# [AUFGABE 1]
Schreiben Sie aus dem Textauszug die Stelle ab, die mit „Haben Sie die“ beginnt und bis einschließlich „ihn nie angefangen.“ reicht.
# [AUFGABE 2]
Für welchen Verein arbeitet die befragte Person laut Textauszug seit einem halben Jahr?

----- TEXTAUSZUG -----

Haben Sie die Briefe aufbewahrt? Und lesen sie Ihre E-Mails und Newsletter heute manchmal?
Nein, erst für diese Geschichte wieder, freiwillig hätte ich sie nicht mehr gelesen. Ich spiele mit dem Gedanken, vielleicht mal ein Buch draus zu machen. Man trifft beim Lesen schon auf Überraschendes, erinnert sich wieder an Dinge, die man vergessen hat und sieht, wie sich die Sicherheitslage verändert hat: leider zum Negativen.
Schreiben Sie wieder daheim in Deutschland weiterhin Briefe?
Ja, den Newsletter schreibe ich immer noch, ohne Afghanistan hätte ich ihn nie angefangen.
Hat der Einsatz Ihr Leben verändert?
Seit einem halben Jahr arbeite ich nicht mehr bei der Bundeswehr, sondern für den gemeinnützigen Verein bwinfonet e.V. - wir wollen das Desinteresse der Bevölkerung am Afghanistan-Einsatz abbauen, ihr den Menschen in der Uniform näher bringen. Derzeit rufen wir in einer Aktion dazu auf, zu Weihnachten und zu Neujahr Botschaften an die Soldaten zu senden. Daran beteiligen sich auch Prominente wie Philipp Rösler, der einen Videogruß geschickt hat, oder Peter Scholl-Latour, aber auch Wigald Boning, dessen Botschaft recht lustig war, oder Mike Krüger. Bislang haben wir 80 knapp Grußbotschaften online gestellt. Eine Botschaft stammt sogar von einer Dreijährigen.

----- DATEN -----

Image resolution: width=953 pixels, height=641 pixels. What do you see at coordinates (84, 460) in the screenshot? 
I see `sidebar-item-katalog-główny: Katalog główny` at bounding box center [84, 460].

-----
----- DATEN -----

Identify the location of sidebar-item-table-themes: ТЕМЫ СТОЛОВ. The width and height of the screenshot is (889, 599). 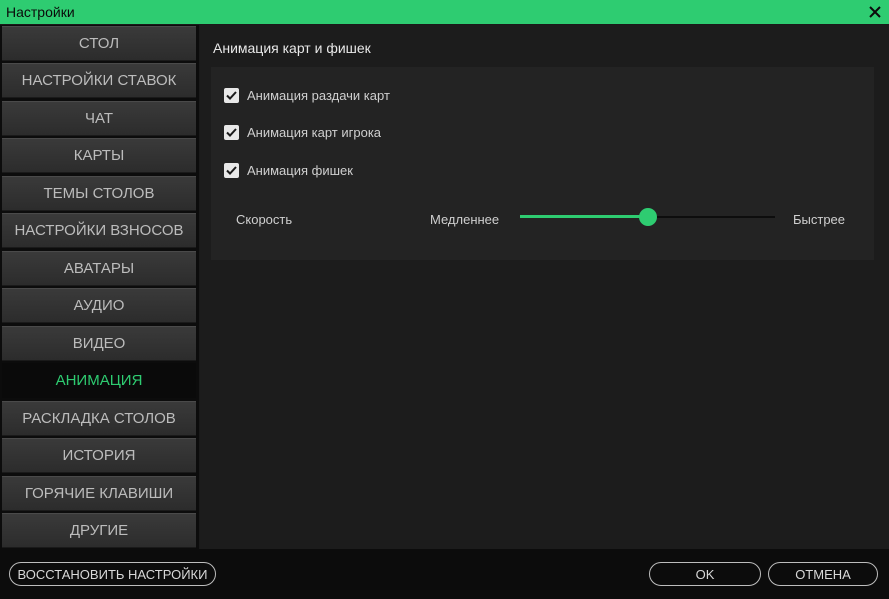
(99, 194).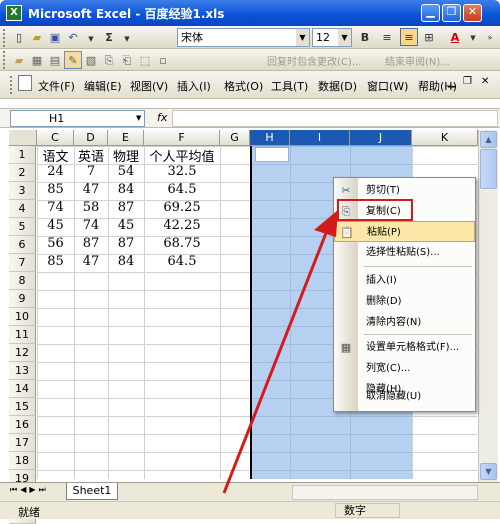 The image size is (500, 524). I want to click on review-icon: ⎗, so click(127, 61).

-----

# [SCHRIFTLICHE ANTWORT 1]
Haben Sie die Briefe aufbewahrt? Und lesen sie Ihre E-Mails und Newsletter heute manchmal?
Nein, erst für diese Geschichte wieder, freiwillig hätte ich sie nicht mehr gelesen. Ich spiele mit dem Gedanken, vielleicht mal ein Buch draus zu machen. Man trifft beim Lesen schon auf Überraschendes, erinnert sich wieder an Dinge, die man vergessen hat und sieht, wie sich die Sicherheitslage verändert hat: leider zum Negativen.
Schreiben Sie wieder daheim in Deutschland weiterhin Briefe?
Ja, den Newsletter schreibe ich immer noch, ohne Afghanistan hätte ich ihn nie angefangen.

# [SCHRIFTLICHE ANTWORT 2]
Für den gemeinnützigen Verein bwinfonet e.V.